Poor access to information prevents women from accessing skilled care during pregnancy and delivery – Maria Zulu’s story

Maria Zulu, 33, of Mutendere community in Lusaka, Zambia, is a mother of three and a widow. She came to know of her HIV status during her third pregnancy in 2009 when she was tested during her antenatal visit when she was three months pregnant.

HIV and pregnancy-related complications are major causes of death in women of reproductive age.  Increased access to a comprehensive package of sexual and reproductive health information and services such as prevention of mother to child transmission (PMTCT), family planning, and treatment of HIV and sexually transmitted infections are of major importance to HIV positive women.

Maria Zulu, 33, of Mutendere community in Lusaka, Zambia, is a mother of three and a widow.   She came to know of her HIV status during her third pregnancy in 2009 when she was tested during her antenatal visit when she was three months pregnant.

She was referred to Kalingalinga health centre for her CD4 count test where it was found to be 600 but she was not able to commence antiretroviral treatment (ART) because her CD4 count was above 350 and therefore not eligible for ART.  She was given a Nevirapine tablet and advised to exclusively breastfeed her baby for six months.  However, Maria chose not to breastfeed her baby because she feared that some people might end up giving the baby water since she was often away from home working to provide for her family.
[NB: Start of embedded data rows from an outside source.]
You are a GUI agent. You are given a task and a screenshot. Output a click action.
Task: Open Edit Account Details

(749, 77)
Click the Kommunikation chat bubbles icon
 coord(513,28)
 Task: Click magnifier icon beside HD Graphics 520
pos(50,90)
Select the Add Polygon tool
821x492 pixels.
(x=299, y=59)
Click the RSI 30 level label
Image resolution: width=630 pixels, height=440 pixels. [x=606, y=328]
Maria was married for six years to her husband with whom they had two children before he died of an HIV-related illness.  They were separated at the time of his death.  He was in denial when he was taken to hospital but it was too late for him to survive.  Maria explained that, after his death, she engaged in promiscuity and was impregnated by a man who was the father of her third child and who never supported her in any way.
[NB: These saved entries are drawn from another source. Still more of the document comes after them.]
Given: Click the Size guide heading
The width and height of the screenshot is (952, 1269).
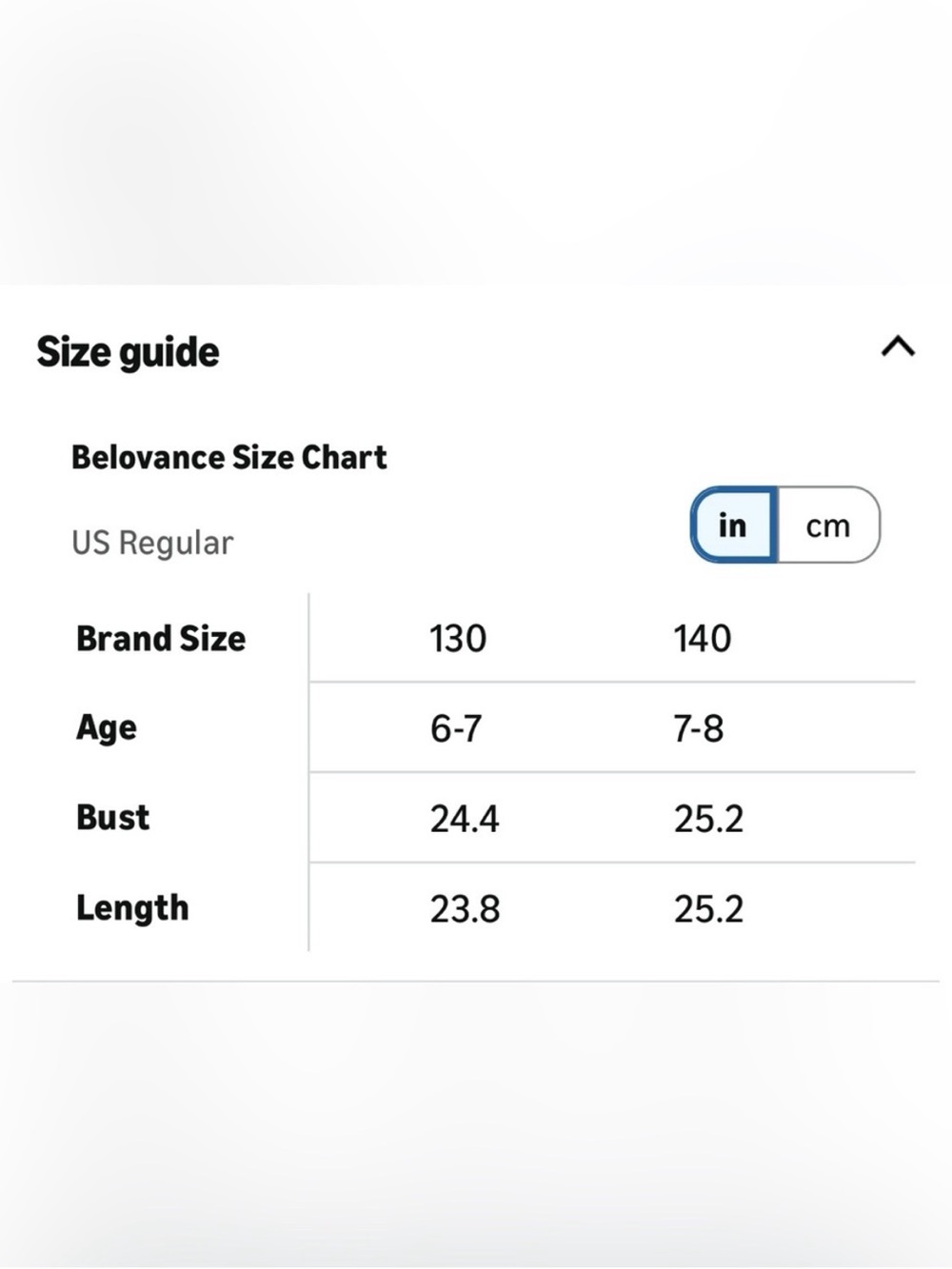Looking at the screenshot, I should [129, 352].
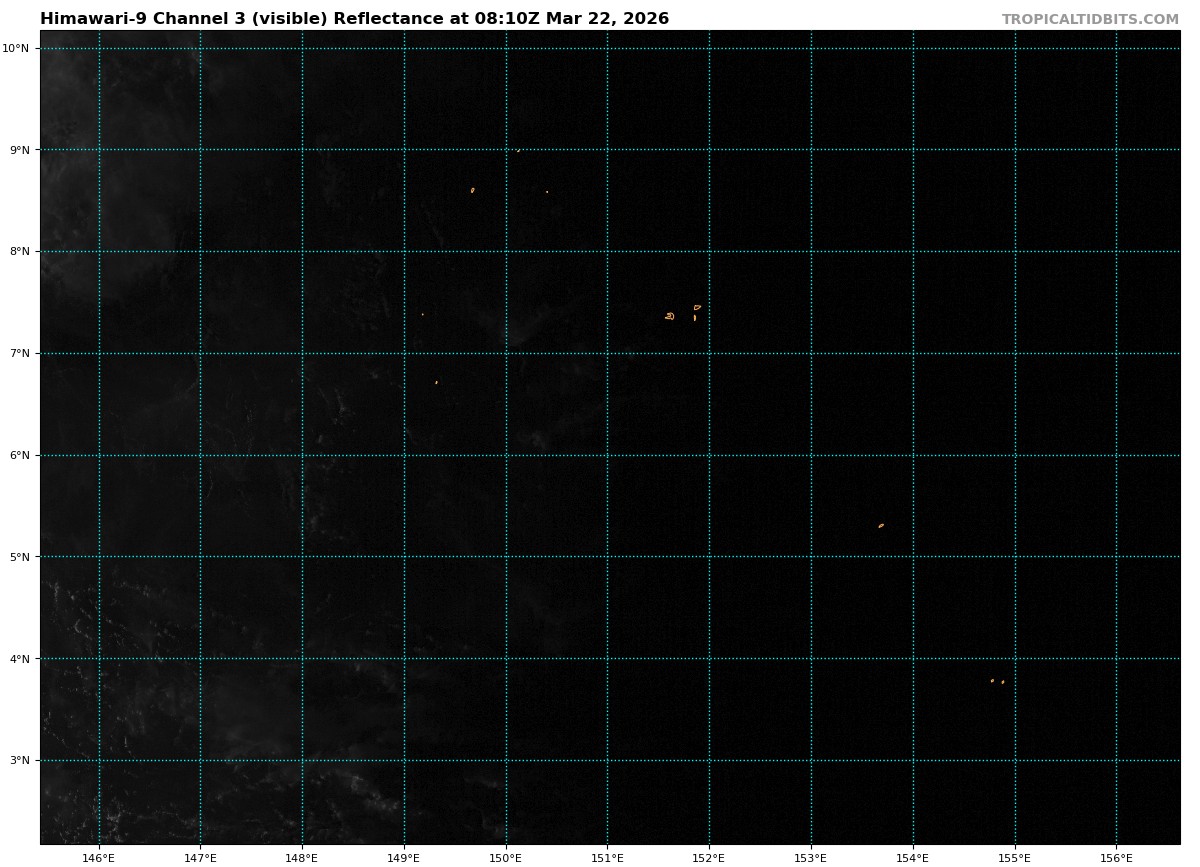Click the island outline just northeast of 151.8°E, 7.4°N
1200x867 pixels.
pyautogui.click(x=697, y=307)
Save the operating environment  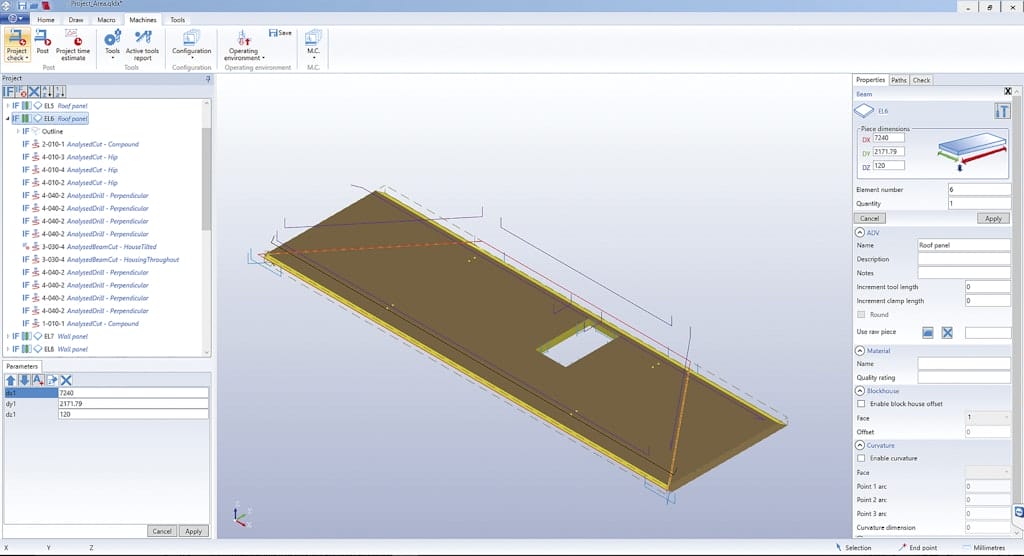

Though accessing prevention of mother to child transmission services was easy for her, Maria could not always get adequate information from the health care providers.  She remembers very well when she was due for delivery in the labour ward, she was attended to by a nurse who was rude and did not care for her properly.  She called for help from the same nurse but it fell on deaf ears until she delivered on her own and that’s when the same nurse came to clean the baby.

Mothers have always been willing to access maternal and antenatal services but the attitudes of some of the health workers towards women living with HIV have made it difficult for them to access PMTCT services.  For women of reproductive age, HIV/AIDS is still the leading cause of death and HIV-related mortality accounts for one fifth of all maternal deaths.

In sub-Saharan Africa, the relationship between antenatal care and skilled attendance at delivery is very poor according to UNICEF’s maternal and newborn health report of 2009.  At an institutional level it has been found that the absence of skilled health personnel during births is the strongest contributing factor to maternal deaths.  In the case of Maria, if she was not brave or strong she may well have died as well as her baby because of what she went through during her delivery period.

Every woman has a right to plan her pregnancies and have access to effective family planning methods to limit births and prevent unintended pregnancies.  Maria admitted that she was happy that she understood it was her fundamental human right as an HIV positive women to choose the number of children she wanted to have.

According to Maria, the PMTCT programme could work well if the government can motivate health workers by giving them good incentives so that they stopped complaining and paying lip service when it came to their duties.  It is the duty of the government and other stakeholders to improve the conditions of service for health workers in order for them to work effectively.

Government and civil society organizations should sensitize the community and the health workers adequately to address challenges and gaps and ensure that women living with HIV and their children do not face maternal and neonatal child health-related mortality or morbidity.